Data items:
##########
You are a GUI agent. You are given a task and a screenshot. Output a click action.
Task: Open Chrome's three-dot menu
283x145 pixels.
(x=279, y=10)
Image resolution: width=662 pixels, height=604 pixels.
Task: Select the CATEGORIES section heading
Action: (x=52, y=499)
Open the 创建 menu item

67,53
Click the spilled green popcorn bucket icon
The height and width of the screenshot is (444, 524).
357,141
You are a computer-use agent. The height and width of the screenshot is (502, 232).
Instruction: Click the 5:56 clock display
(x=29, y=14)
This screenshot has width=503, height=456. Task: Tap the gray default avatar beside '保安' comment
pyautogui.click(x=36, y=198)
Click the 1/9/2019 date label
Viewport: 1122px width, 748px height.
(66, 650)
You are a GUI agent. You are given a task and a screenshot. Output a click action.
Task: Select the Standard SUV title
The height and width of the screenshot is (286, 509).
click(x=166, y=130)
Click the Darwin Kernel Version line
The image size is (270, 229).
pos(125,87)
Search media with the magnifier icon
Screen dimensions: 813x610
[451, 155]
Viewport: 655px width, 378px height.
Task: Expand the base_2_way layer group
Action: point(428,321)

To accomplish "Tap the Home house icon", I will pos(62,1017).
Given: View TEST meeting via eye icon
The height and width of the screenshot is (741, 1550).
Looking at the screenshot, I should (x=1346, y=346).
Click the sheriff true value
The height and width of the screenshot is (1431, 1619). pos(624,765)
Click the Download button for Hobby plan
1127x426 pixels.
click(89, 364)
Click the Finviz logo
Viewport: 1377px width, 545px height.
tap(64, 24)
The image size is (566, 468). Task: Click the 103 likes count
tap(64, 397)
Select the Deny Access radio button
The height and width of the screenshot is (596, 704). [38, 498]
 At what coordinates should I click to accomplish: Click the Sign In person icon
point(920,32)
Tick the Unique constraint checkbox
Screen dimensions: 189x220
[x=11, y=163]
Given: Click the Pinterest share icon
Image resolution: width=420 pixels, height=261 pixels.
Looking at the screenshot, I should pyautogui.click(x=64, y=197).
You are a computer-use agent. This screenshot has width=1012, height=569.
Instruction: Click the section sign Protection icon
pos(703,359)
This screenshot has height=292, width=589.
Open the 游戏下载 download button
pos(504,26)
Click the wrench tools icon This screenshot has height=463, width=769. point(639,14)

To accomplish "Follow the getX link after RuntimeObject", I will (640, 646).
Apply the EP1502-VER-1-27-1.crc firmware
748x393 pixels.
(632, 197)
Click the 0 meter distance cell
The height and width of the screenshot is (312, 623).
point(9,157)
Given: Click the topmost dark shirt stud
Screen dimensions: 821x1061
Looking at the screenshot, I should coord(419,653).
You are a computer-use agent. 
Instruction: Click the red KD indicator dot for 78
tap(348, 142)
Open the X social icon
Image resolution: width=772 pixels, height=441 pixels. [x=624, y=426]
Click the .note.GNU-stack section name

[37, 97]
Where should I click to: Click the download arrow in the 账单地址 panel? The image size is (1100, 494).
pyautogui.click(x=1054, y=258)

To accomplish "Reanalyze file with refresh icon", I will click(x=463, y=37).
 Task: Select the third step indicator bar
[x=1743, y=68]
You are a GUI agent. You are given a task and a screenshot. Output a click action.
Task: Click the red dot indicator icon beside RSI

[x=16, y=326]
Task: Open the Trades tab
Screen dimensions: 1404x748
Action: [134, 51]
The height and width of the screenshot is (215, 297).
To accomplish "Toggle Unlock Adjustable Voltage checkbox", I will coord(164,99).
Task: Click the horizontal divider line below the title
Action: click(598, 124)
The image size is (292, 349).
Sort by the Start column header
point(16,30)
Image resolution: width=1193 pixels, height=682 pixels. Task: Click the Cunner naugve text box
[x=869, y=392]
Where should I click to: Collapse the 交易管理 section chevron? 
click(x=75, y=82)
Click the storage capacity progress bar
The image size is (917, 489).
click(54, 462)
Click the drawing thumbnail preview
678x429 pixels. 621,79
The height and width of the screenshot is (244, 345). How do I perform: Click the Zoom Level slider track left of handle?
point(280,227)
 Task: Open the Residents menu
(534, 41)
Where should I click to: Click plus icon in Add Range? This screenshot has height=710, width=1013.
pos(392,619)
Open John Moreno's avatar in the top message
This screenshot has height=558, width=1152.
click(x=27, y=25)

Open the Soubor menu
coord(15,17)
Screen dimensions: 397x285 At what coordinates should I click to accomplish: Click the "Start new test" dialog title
##########
What the task requires:
Write out each entry once more, exactly as it was given.

Task result:
You are a GUI agent. You are given a task and a screenshot. Output a click action.
Task: Open Chrome's three-dot menu
283x145 pixels.
(x=279, y=10)
Image resolution: width=662 pixels, height=604 pixels.
Task: Select the CATEGORIES section heading
Action: (x=52, y=499)
Open the 创建 menu item

67,53
Click the spilled green popcorn bucket icon
The height and width of the screenshot is (444, 524).
357,141
You are a computer-use agent. The height and width of the screenshot is (502, 232).
Instruction: Click the 5:56 clock display
(x=29, y=14)
This screenshot has width=503, height=456. Task: Tap the gray default avatar beside '保安' comment
pyautogui.click(x=36, y=198)
Click the 1/9/2019 date label
Viewport: 1122px width, 748px height.
(66, 650)
You are a GUI agent. You are given a task and a screenshot. Output a click action.
Task: Select the Standard SUV title
The height and width of the screenshot is (286, 509).
click(x=166, y=130)
Click the Darwin Kernel Version line
The image size is (270, 229).
pos(125,87)
Search media with the magnifier icon
Screen dimensions: 813x610
[451, 155]
Viewport: 655px width, 378px height.
Task: Expand the base_2_way layer group
Action: point(428,321)

To accomplish "Tap the Home house icon", I will pos(62,1017).
Given: View TEST meeting via eye icon
The height and width of the screenshot is (741, 1550).
Looking at the screenshot, I should (x=1346, y=346).
Click the sheriff true value
The height and width of the screenshot is (1431, 1619). pos(624,765)
Click the Download button for Hobby plan
1127x426 pixels.
click(89, 364)
Click the Finviz logo
Viewport: 1377px width, 545px height.
tap(64, 24)
The image size is (566, 468). Task: Click the 103 likes count
tap(64, 397)
Select the Deny Access radio button
The height and width of the screenshot is (596, 704). [38, 498]
 At what coordinates should I click to accomplish: Click the Sign In person icon
point(920,32)
Tick the Unique constraint checkbox
Screen dimensions: 189x220
[x=11, y=163]
Given: Click the Pinterest share icon
Image resolution: width=420 pixels, height=261 pixels.
Looking at the screenshot, I should pyautogui.click(x=64, y=197).
You are a computer-use agent. This screenshot has width=1012, height=569.
Instruction: Click the section sign Protection icon
pos(703,359)
This screenshot has height=292, width=589.
Open the 游戏下载 download button
pos(504,26)
Click the wrench tools icon This screenshot has height=463, width=769. point(639,14)

To accomplish "Follow the getX link after RuntimeObject", I will (640, 646).
Apply the EP1502-VER-1-27-1.crc firmware
748x393 pixels.
(632, 197)
Click the 0 meter distance cell
The height and width of the screenshot is (312, 623).
point(9,157)
Given: Click the topmost dark shirt stud
Screen dimensions: 821x1061
Looking at the screenshot, I should coord(419,653).
You are a computer-use agent. 
Instruction: Click the red KD indicator dot for 78
tap(348, 142)
Open the X social icon
Image resolution: width=772 pixels, height=441 pixels. [x=624, y=426]
Click the .note.GNU-stack section name

[37, 97]
Where should I click to: Click the download arrow in the 账单地址 panel? The image size is (1100, 494).
pyautogui.click(x=1054, y=258)

To accomplish "Reanalyze file with refresh icon", I will click(x=463, y=37).
 Task: Select the third step indicator bar
[x=1743, y=68]
You are a GUI agent. You are given a task and a screenshot. Output a click action.
Task: Click the red dot indicator icon beside RSI

[x=16, y=326]
Task: Open the Trades tab
Screen dimensions: 1404x748
Action: [134, 51]
The height and width of the screenshot is (215, 297).
To accomplish "Toggle Unlock Adjustable Voltage checkbox", I will coord(164,99).
Task: Click the horizontal divider line below the title
Action: click(598, 124)
The image size is (292, 349).
Sort by the Start column header
point(16,30)
Image resolution: width=1193 pixels, height=682 pixels. Task: Click the Cunner naugve text box
[x=869, y=392]
Where should I click to: Collapse the 交易管理 section chevron? 
click(x=75, y=82)
Click the storage capacity progress bar
The image size is (917, 489).
click(54, 462)
Click the drawing thumbnail preview
678x429 pixels. 621,79
The height and width of the screenshot is (244, 345). How do I perform: Click the Zoom Level slider track left of handle?
point(280,227)
 Task: Open the Residents menu
(534, 41)
Where should I click to: Click plus icon in Add Range? This screenshot has height=710, width=1013.
pos(392,619)
Open John Moreno's avatar in the top message
This screenshot has height=558, width=1152.
click(x=27, y=25)

Open the Soubor menu
coord(15,17)
Screen dimensions: 397x285 At what coordinates should I click to accomplish: Click the "Start new test" dialog title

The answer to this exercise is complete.